## EXERCISE INPUTS
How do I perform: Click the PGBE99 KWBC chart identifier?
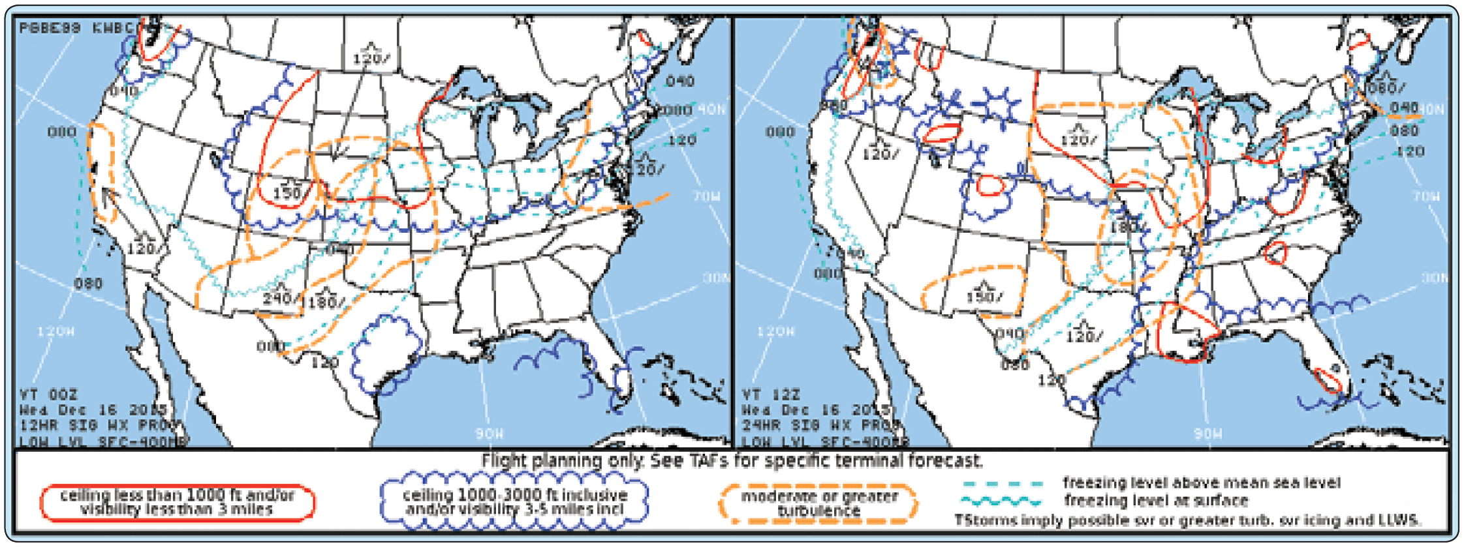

==

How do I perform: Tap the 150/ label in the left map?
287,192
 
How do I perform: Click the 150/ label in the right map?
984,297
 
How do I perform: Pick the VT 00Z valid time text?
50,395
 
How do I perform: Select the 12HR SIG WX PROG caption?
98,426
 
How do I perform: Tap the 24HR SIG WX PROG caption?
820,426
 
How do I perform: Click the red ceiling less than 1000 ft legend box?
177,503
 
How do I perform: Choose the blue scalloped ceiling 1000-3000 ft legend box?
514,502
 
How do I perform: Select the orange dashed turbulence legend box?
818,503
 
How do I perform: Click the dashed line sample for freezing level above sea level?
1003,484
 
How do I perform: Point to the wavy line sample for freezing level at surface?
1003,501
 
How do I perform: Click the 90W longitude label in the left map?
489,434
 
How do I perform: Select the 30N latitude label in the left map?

## GOAL OF THE EXERCISE
Copy the items from the line containing "How do I perform: Point" through the line containing "How do I perform: Select the 30N", inclusive, with their requests, and shift every coordinate in their answers by adding 96 to each number.

## REPLY
How do I perform: Point to the wavy line sample for freezing level at surface?
1099,597
 
How do I perform: Click the 90W longitude label in the left map?
585,530
 
How do I perform: Select the 30N latitude label in the left map?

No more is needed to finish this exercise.